Monday they put her on hospice and tried to make her comfortable. We changed our tickets to fly up there Wednesday evening. But, that morning Mom called to say she was doing very poorly so we just went to the airport to catch an earlier flight. I spoke with her during that call and told her how much I loved her and missed her and how I enjoyed staying at the beach with her when I was a young child. I know she heard me, but she just wasn't able to answer.

On our way there, Mom called again to say she had just died. Man, that just makes me sad. We got the first flight there and were up there by mid afternoon. We went straight to the nursing home to say our last goodbye's.

She was lying in her bed looking very tiny, but very relaxed. Her brow was free from wrinkles and pain for the first time in years. I'm sure going to miss her.

It was good to up though. We helped my parents pack up her place, throw away some stuff, donate a bunch and keep the important things. The hardest thing we had to do was to put her old cat to sleep.

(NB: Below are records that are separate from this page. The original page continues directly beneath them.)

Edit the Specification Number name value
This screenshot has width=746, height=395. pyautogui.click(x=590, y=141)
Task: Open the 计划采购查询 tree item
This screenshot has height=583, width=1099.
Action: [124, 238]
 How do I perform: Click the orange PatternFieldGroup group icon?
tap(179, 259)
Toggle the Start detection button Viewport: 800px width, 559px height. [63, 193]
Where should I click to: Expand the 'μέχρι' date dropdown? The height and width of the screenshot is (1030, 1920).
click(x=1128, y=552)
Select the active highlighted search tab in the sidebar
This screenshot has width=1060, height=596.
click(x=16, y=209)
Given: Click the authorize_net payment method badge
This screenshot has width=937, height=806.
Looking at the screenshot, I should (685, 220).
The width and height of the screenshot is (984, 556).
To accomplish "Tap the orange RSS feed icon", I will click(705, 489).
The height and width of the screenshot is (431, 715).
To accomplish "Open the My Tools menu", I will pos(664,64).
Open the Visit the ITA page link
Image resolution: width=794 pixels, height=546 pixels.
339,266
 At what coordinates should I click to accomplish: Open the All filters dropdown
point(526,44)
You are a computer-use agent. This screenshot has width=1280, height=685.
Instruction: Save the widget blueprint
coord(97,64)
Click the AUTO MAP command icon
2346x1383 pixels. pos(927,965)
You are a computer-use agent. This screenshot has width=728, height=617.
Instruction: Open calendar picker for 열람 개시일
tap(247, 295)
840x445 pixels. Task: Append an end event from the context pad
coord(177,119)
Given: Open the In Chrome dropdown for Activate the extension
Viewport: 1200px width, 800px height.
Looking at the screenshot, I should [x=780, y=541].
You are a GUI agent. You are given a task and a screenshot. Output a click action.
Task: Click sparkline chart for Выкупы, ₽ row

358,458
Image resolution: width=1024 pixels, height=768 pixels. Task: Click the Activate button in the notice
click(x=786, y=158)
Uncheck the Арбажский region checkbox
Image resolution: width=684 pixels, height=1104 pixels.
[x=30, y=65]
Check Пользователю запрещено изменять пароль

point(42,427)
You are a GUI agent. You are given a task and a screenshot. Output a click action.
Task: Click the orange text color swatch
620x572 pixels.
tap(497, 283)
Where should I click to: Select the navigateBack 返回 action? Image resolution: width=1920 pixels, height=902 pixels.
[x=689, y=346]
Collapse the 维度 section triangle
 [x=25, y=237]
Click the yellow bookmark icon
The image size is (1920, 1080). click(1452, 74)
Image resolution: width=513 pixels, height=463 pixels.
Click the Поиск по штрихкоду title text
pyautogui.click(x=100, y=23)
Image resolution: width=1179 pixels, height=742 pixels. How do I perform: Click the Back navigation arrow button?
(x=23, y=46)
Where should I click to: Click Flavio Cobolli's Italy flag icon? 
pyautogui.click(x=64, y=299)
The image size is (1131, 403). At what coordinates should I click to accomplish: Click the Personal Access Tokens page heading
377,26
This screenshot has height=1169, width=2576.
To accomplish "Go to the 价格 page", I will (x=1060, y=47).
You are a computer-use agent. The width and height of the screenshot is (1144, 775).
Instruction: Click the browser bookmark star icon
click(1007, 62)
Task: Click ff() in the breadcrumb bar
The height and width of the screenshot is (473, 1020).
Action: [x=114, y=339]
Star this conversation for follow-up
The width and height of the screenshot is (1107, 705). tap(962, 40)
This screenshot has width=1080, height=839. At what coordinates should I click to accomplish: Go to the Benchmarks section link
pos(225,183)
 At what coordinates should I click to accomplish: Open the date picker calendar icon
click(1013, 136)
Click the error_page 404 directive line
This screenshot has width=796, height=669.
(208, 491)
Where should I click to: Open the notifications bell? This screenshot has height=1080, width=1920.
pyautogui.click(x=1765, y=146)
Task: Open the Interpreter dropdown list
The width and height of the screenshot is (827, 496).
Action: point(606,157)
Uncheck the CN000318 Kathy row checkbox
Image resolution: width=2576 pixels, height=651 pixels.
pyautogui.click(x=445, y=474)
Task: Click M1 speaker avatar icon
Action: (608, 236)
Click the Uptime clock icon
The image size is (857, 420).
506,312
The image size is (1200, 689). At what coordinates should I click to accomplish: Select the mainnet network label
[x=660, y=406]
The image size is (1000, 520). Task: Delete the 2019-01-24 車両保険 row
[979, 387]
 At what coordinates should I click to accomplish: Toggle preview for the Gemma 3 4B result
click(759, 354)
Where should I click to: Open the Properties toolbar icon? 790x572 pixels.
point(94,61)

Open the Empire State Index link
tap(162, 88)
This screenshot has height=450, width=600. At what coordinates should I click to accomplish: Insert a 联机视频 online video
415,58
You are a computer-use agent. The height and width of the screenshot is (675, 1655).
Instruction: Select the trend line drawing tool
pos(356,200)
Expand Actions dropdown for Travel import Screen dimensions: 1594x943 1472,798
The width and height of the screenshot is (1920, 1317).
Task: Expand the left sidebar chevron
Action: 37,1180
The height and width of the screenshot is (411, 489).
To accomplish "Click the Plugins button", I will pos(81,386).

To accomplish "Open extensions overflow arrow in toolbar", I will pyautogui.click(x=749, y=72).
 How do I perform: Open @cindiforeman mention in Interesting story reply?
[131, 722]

Mandy was a stray she picked up fifteen years ago or so; she was already three or four years old. Now, she was blind, deaf and couldn't walk that well. Still sweet, but very confused. My mom brushed her and fed her, and one of the best things I've seen done happened; my mom's friend took the cat to the vet for us. That would've been a whole extra load of grief if my mom had had to do that.

My grandmother will be cremated and her ashes will be put next to her husband's ashes. I never knew my grandfather; he died before I was born. But I do know she sure did miss him.